[Excerpts from a dataset]
»»

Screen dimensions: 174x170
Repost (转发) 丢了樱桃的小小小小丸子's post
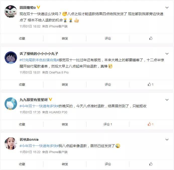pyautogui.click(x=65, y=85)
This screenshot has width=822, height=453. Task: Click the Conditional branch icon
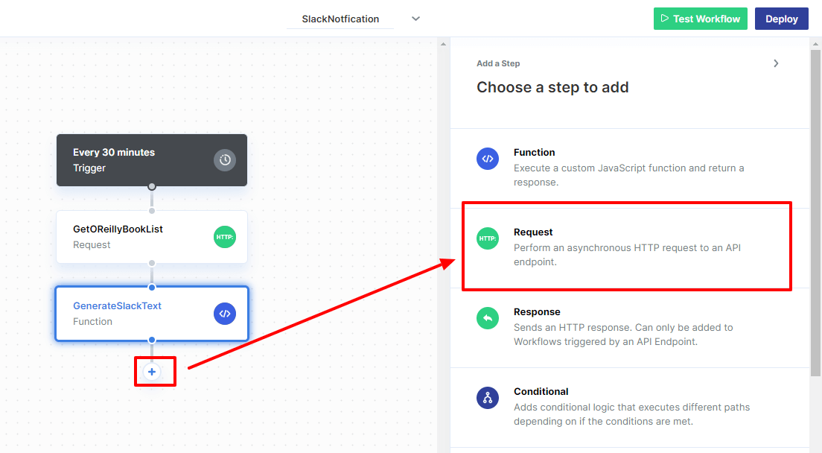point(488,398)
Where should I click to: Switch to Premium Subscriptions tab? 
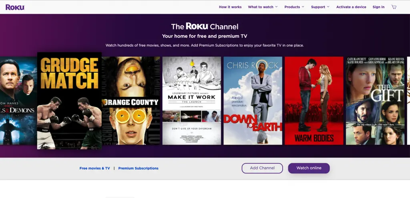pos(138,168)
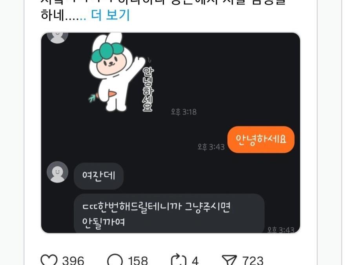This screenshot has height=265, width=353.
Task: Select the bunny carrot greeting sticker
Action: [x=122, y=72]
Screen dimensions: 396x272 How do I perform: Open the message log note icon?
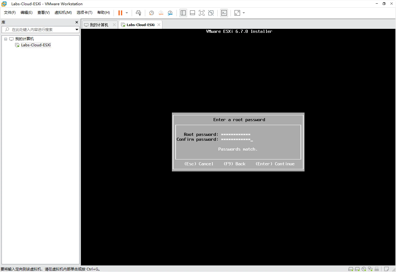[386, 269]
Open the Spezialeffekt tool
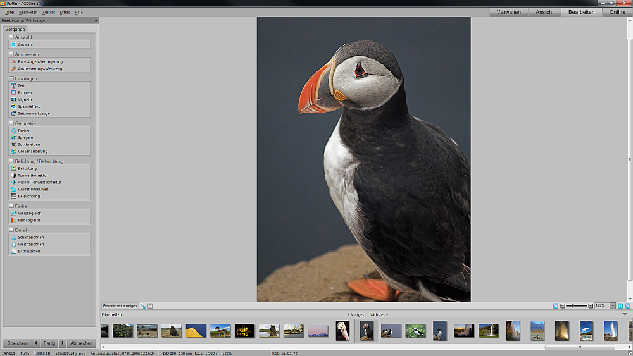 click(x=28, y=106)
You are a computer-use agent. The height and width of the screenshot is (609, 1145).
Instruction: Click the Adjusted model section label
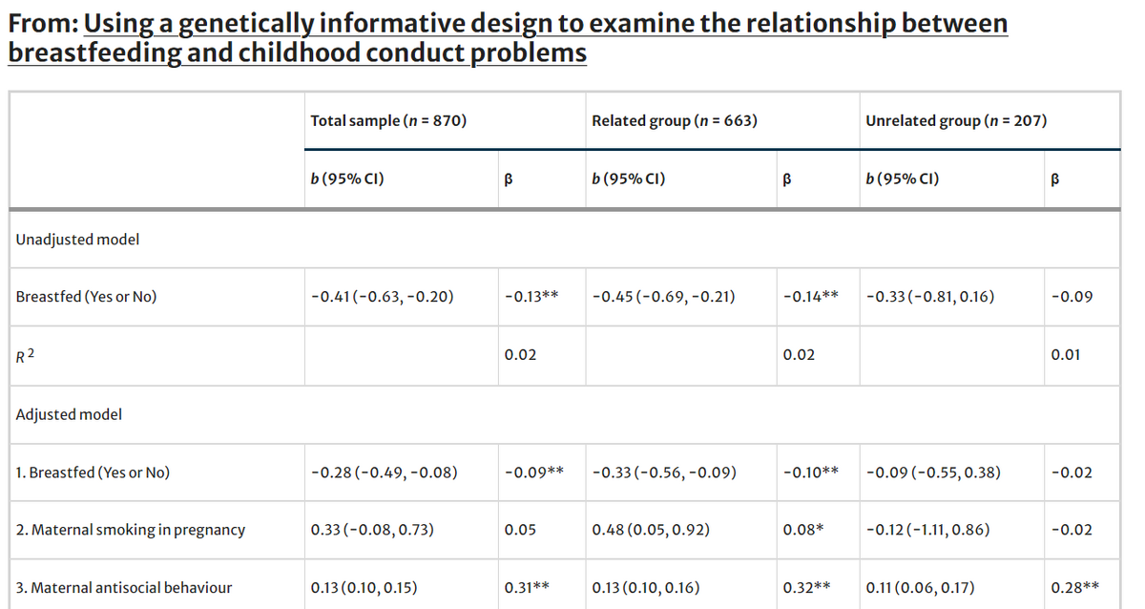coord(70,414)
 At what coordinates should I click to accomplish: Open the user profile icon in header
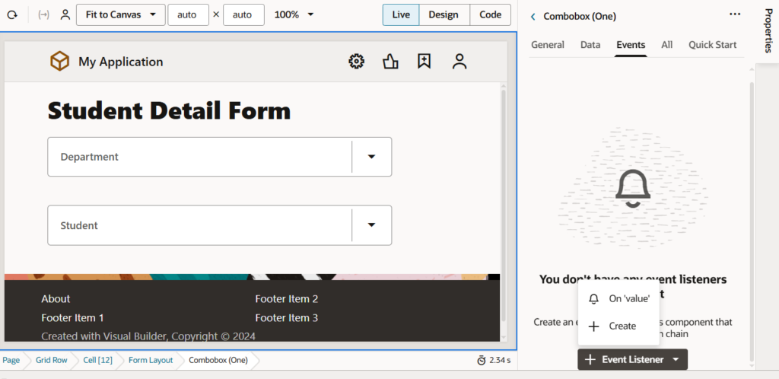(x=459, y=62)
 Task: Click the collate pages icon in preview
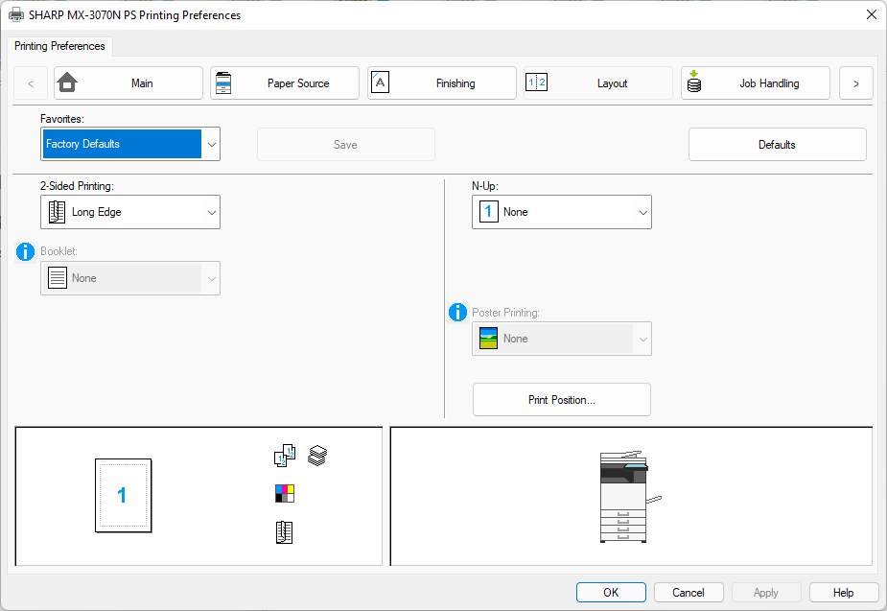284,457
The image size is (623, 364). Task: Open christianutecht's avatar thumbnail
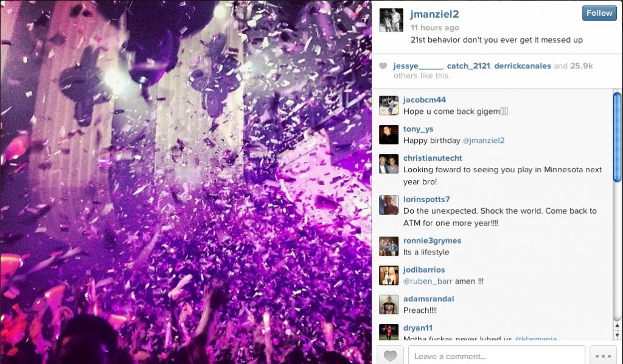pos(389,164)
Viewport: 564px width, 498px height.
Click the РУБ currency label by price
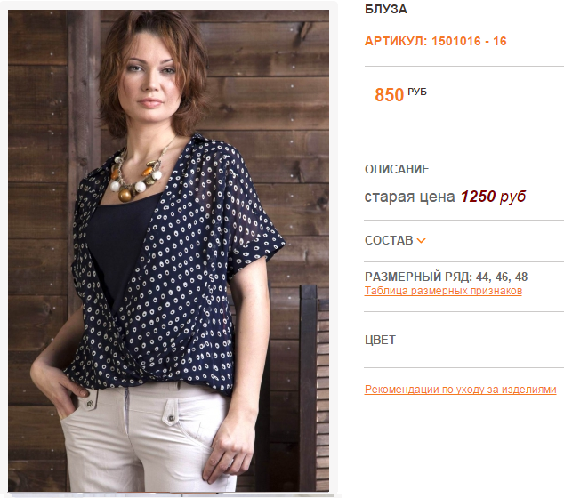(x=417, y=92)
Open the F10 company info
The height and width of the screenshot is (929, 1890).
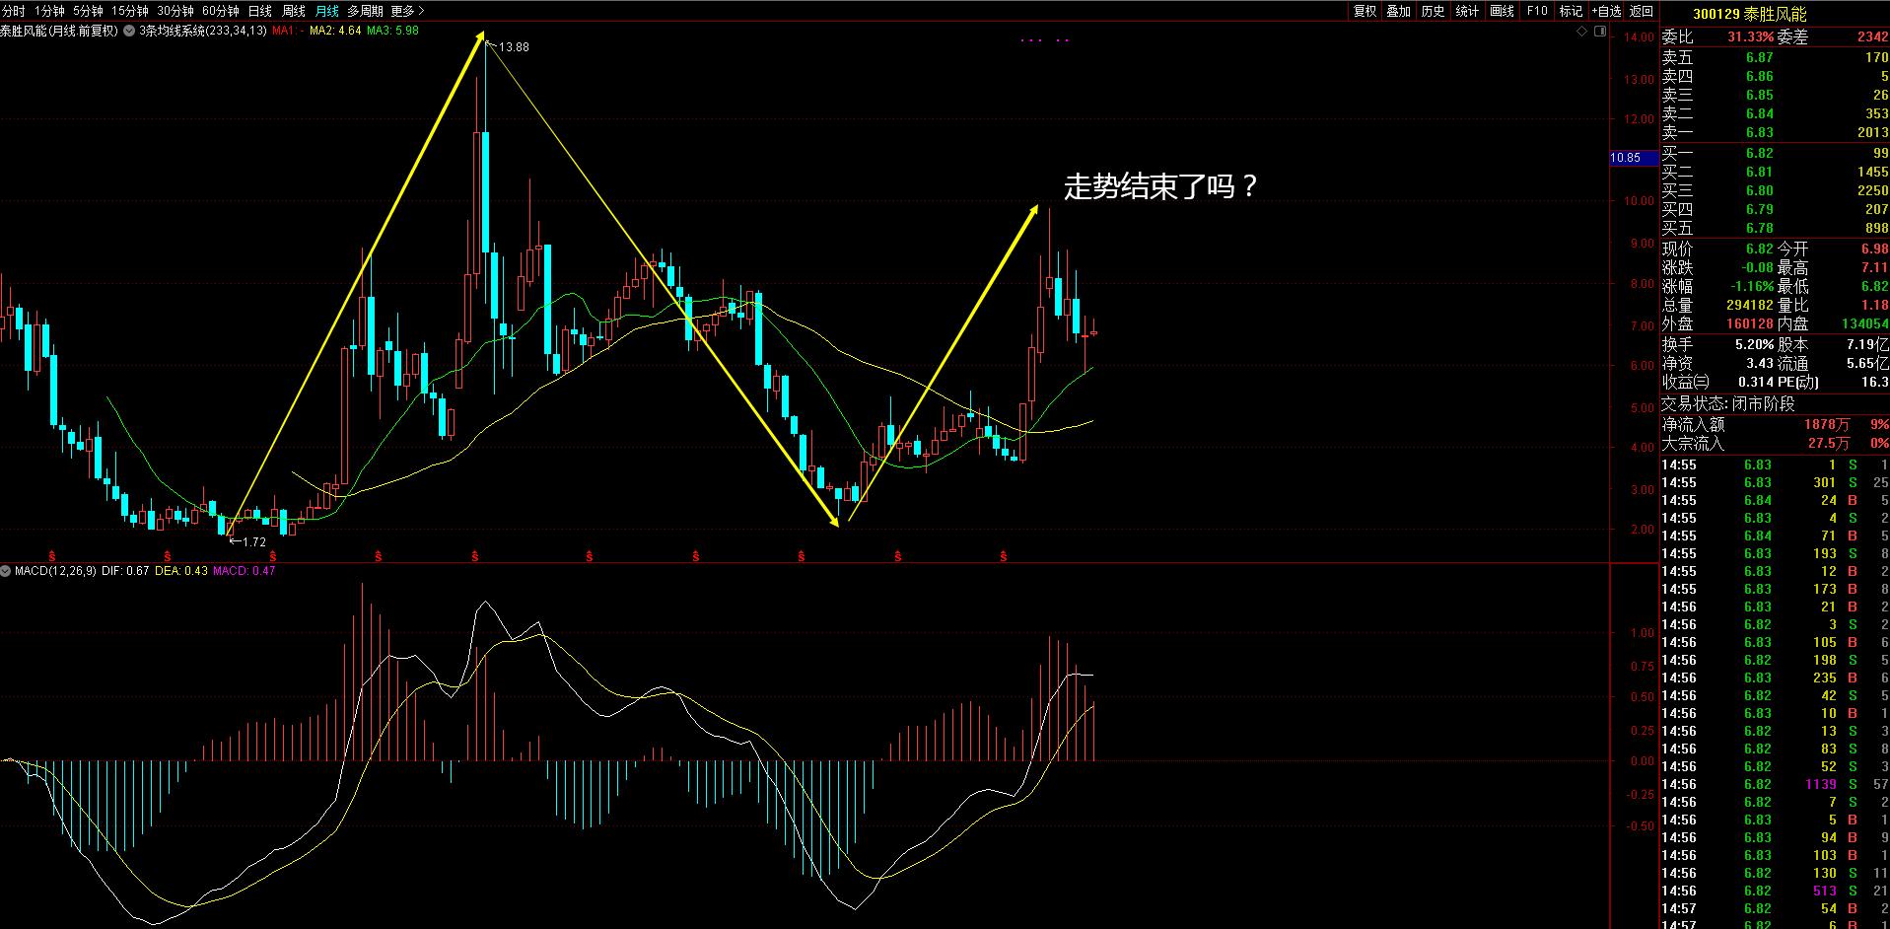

««

## Work order
From the line containing "Viewport: 564px width, 498px height." down to the last line of the entries above, retype each line exactly as it stands, but skip the pictures.

## Result
Viewport: 564px width, 498px height.
Click the РУБ currency label by price
(x=417, y=92)
Open the F10 company info
The height and width of the screenshot is (929, 1890).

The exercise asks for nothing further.